[PROBLEM DETAILS]
Start at the line in the entries below that contains "Task: Click the Save button", stop at the line that contains "This screenshot has height=499, width=1000.", and output exactly the lines in that span, both ends included.

══ RECORDS FOR PROCESSING

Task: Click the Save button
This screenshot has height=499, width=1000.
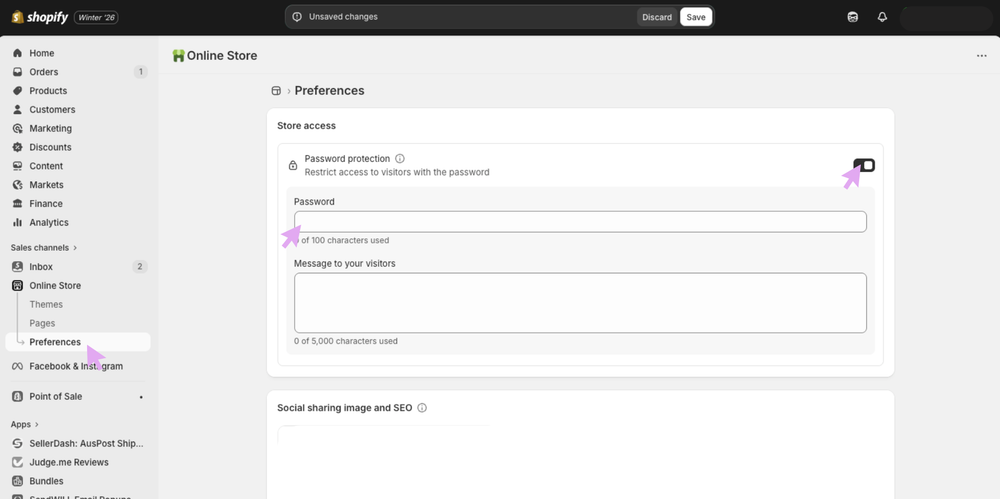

════
══ RECORDS FOR PROCESSING

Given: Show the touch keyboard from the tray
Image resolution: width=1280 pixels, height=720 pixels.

════
══ RECORDS FOR PROCESSING

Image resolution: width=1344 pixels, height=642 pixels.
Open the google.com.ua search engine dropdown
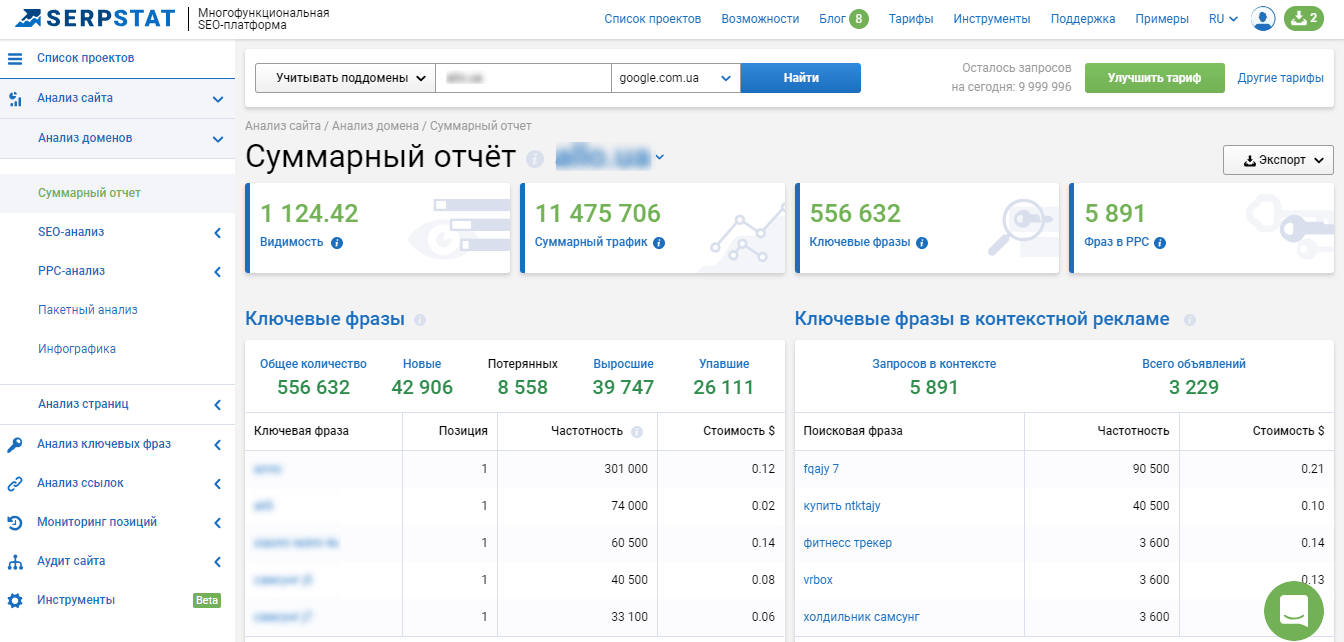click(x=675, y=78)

════

[ANSWER BELOW]
Task: Click the Save button
This screenshot has height=499, width=1000.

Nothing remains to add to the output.